Der Nachteil dieser Variante: «Bestimmte Vitamine können etwa beim Magenbypass nicht mehr ausreichend eingenommen werden, sodass die Patienten danach täglich Vitaminpräparate zusätzlich zu sich nehmen müssen», so Frey weiter. Zudem ist die OP nicht ohne Risiken und oft kommt es später zu Komplikationen, die weitere Operationen nach sich ziehen.

Als möglicher Game-Changer erweist sich in diesem Feld nun der Ansatz von Sinomedica.

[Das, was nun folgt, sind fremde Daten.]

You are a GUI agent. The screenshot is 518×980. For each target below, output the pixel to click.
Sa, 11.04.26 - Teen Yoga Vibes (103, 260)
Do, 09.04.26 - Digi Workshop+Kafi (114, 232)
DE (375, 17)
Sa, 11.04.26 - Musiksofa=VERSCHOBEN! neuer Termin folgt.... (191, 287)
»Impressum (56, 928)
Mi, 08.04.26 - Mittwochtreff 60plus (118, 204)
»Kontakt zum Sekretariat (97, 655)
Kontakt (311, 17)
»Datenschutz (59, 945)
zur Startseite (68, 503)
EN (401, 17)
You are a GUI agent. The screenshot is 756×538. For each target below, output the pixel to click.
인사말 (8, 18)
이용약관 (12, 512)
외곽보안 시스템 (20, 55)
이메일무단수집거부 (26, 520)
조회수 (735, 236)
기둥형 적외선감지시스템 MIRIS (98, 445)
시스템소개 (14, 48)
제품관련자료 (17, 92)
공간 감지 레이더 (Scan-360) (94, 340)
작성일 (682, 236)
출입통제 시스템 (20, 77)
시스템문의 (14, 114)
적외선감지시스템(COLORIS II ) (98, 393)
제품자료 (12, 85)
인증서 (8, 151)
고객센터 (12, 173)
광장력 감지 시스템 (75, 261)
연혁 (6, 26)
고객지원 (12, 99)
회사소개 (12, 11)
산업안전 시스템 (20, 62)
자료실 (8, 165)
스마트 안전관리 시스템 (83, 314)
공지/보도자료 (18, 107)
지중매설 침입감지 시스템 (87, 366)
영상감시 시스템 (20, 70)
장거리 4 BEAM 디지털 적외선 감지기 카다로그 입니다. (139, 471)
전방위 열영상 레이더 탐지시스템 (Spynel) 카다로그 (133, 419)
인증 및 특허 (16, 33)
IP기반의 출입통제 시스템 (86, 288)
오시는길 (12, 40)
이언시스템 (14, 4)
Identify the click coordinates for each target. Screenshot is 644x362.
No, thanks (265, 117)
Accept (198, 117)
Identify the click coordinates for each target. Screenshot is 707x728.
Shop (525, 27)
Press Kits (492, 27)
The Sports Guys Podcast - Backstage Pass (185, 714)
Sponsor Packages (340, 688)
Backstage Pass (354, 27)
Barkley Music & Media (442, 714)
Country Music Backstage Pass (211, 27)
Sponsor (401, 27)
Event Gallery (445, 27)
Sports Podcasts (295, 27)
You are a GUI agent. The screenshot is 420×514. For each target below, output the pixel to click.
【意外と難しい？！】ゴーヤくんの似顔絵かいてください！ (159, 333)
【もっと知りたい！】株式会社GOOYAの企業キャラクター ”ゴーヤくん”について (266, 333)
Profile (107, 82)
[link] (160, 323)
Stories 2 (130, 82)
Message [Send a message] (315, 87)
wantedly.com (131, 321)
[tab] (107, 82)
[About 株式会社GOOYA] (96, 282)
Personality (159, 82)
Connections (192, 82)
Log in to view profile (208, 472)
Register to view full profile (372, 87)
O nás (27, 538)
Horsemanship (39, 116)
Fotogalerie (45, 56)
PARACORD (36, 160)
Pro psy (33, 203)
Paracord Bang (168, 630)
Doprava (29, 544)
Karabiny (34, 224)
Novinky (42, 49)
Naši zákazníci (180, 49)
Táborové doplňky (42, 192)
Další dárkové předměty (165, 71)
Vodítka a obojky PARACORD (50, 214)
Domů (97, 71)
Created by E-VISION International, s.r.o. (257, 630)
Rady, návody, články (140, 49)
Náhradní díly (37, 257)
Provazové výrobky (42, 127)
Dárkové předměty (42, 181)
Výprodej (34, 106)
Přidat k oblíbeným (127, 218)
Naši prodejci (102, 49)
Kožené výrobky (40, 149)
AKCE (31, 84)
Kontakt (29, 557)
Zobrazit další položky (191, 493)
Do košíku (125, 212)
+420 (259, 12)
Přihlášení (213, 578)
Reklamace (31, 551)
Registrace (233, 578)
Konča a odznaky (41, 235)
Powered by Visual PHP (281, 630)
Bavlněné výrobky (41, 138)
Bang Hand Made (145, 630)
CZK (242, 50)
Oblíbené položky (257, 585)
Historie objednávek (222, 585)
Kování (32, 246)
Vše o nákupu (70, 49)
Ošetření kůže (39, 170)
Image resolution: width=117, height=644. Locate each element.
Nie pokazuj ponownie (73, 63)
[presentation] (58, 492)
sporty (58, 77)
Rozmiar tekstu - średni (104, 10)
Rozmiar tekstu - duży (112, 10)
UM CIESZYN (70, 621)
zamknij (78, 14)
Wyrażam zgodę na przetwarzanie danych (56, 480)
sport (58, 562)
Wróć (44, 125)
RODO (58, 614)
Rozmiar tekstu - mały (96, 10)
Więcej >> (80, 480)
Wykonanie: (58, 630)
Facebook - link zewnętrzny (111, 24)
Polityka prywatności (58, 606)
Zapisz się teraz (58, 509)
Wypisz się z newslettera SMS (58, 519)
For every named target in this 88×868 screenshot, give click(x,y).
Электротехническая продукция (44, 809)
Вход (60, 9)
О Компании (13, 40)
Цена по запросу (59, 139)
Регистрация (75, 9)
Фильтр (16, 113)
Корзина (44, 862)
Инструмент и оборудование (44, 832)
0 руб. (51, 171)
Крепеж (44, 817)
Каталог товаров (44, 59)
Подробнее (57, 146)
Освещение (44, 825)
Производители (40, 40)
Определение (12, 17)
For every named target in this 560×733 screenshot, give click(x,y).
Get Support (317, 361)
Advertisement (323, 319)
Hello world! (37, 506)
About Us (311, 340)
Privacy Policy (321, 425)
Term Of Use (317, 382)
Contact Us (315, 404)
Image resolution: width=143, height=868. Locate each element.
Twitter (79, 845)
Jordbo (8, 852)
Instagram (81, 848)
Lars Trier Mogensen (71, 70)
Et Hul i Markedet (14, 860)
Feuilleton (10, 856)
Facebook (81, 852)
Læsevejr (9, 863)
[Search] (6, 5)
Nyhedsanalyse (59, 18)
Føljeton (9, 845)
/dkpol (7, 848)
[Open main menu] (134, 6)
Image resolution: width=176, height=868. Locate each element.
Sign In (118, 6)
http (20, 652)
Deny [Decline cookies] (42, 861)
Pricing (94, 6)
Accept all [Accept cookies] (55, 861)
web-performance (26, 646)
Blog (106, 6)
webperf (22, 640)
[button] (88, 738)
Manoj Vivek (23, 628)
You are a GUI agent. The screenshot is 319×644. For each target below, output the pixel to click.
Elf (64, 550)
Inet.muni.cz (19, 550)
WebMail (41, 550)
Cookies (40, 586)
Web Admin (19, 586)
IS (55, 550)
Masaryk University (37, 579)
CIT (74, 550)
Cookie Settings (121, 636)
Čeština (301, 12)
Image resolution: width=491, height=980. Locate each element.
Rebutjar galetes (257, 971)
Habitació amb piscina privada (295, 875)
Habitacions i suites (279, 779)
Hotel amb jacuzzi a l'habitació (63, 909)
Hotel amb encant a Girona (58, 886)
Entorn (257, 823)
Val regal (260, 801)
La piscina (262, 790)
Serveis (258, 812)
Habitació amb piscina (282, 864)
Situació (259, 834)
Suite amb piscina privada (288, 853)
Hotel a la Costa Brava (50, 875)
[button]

Das Team um den Arzt Fumagalli setzt dabei nämlich auf eine Kombination aus Akupunktur und einer strikten Diät. «Das Ziel aus dieser Kombination ist, den Stoffwechsel so zu verändern, dass der Körper quasi sein eigenes Fett verbrennt und daraus die nötige Energie zieht», fasst es Fumagalli zusammen.

Einer seiner prominentesten Patienten war die Radiolegende Heinrich von Grünigen, der mit dieser Methode die Hälfte seines Gewichtes verlor. Auch andere Patienten haben mit der Mischung aus Akupunktur und einer knallharten Diät innerhalb eines Jahres bis zu 60 Kilo abgenommen.

Sinomedica verfügt laut Fumagalli über Daten von über 15'000 Patienten, die in den letzten 15 Jahren gesammelt wurden und dabei die Wirksamkeit der Behandlung bestätigen. Der nächste Schritt bestehe darin, den Ansatz in einer grossen klinischen, randomisierten Studie zu testen. «Sollte sich unser Ansatz bestätigen, würden wir die Behandlungsmöglichkeiten revolutionieren.»

Abgesehen davon, dass dieser Ansatz bislang keine Nebenwirkungen bei den Patienten aufweist, stellt er auch puncto Kosten eine echte Alternative dar. Denn während ein Magenbypass alleine um die 50'000 Franken kostet, plus jährliche Nachbehandlung und Zusatzpräparate, legt man für eine Akupunktur-Sitzung 120 Franken auf den Tisch.